A few important caveats:
This does break focus for the receiver, so use it judiciously. You can also send a slack saying "hey can you jump on a call, want to talk about X".
When a call could've been an email, and especially when a call scheduled for next week could've been an email sent today, send the email.
This is especially true when choosing between email today and call next week.
Keep driving things forward
You're allowed to follow up on things. You're allowed to follow up weekly or daily or hourly depending on your own judgement.
You can also backchannel things, play good-cop-bad-cop, ask your CEO to send angry emails to slow partners, etc.
You can ask for (un)reasonable timelines, even if they are rejected. Sometimes you can demand them.

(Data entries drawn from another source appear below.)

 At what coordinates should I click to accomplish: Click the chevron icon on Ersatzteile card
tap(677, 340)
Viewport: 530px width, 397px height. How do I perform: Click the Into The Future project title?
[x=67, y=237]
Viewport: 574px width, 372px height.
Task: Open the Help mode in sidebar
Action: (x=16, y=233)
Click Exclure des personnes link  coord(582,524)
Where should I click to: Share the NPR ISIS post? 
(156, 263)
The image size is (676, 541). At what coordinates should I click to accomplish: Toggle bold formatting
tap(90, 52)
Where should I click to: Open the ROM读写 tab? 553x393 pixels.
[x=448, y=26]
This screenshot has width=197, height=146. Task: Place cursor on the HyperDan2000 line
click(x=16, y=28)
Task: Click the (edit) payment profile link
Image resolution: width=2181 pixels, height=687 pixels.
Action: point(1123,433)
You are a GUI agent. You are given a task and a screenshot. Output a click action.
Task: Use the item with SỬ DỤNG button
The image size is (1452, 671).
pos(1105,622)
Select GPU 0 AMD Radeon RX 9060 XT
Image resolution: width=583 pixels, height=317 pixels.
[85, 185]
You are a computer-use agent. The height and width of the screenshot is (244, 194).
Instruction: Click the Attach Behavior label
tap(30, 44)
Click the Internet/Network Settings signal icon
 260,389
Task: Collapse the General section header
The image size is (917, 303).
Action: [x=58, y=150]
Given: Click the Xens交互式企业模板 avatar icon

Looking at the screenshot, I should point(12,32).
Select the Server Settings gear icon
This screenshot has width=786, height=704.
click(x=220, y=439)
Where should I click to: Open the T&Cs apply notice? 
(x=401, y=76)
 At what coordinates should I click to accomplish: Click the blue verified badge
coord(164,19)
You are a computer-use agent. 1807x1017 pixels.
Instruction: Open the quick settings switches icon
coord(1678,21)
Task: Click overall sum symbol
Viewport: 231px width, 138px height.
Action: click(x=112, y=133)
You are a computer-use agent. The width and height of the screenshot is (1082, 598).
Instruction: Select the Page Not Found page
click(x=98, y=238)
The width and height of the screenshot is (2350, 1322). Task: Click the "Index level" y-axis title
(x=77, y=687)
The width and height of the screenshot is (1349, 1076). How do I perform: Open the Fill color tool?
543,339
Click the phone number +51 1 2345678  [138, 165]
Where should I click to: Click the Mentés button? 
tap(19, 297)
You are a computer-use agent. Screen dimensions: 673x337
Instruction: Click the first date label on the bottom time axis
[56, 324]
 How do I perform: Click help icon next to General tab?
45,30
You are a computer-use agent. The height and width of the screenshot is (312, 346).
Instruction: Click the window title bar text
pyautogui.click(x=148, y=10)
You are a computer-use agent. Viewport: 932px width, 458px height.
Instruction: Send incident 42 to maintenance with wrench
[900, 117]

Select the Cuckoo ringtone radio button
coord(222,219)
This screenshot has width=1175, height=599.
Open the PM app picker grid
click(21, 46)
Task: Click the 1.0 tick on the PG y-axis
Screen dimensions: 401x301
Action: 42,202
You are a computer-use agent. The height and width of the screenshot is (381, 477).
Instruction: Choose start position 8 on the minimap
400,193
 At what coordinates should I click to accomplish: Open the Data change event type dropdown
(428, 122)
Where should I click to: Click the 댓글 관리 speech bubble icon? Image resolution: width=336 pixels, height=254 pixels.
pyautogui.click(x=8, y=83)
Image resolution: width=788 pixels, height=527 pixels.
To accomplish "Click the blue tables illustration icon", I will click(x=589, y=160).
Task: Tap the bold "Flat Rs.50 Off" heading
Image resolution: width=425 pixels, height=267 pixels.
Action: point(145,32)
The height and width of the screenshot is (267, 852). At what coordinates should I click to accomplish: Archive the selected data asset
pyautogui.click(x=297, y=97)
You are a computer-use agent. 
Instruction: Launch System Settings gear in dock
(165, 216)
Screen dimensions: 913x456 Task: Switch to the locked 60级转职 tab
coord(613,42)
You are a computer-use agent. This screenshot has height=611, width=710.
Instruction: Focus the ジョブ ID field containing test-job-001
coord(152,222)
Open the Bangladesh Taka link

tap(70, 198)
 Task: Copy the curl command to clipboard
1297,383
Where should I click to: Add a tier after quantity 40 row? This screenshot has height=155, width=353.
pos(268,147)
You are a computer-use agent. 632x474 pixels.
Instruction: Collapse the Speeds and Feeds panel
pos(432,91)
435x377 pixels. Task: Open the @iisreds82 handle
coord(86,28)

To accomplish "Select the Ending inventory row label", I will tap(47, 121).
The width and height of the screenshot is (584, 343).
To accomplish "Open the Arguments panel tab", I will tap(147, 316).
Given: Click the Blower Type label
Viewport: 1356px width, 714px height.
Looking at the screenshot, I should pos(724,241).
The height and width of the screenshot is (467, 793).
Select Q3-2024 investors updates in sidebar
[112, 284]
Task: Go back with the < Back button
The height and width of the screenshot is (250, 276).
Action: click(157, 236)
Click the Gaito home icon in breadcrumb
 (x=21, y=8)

While doing this, you should generally be polite but firm. I've seen other techniques work, but they're off-brand for me and so I rarely use them.
Warnings and conclusion
Most of these tactics are computationally expensive on your end. You are working 2x harder to go 4x faster. This is not "leverage".
Communicating in full chunks allows people to process your request instead of following up for clarification
Do the extra work to communicate clearly and with empathy
Spoon feed requests and to make them happen faster
Align to their schedule to reduce time between cycles
Accelerate tempo with interruptions
For things you want people to understand, repeat yourself, a lot.
Should have provided a trigger warning about the solo “hi” Slack message 😂
I agree with all of this (but still am working on it).
I would note that, as someone recovering from consultant mode, clarity and focus in text are now available as often-good-enough outputs of LLMs. There's a lot of leverage in making your default response to, "I'm too tired to write this more clearly" be "I'll ask chatGPT to draft it, and I can tweak and send" rather than "I guess I'll do it tomorrow."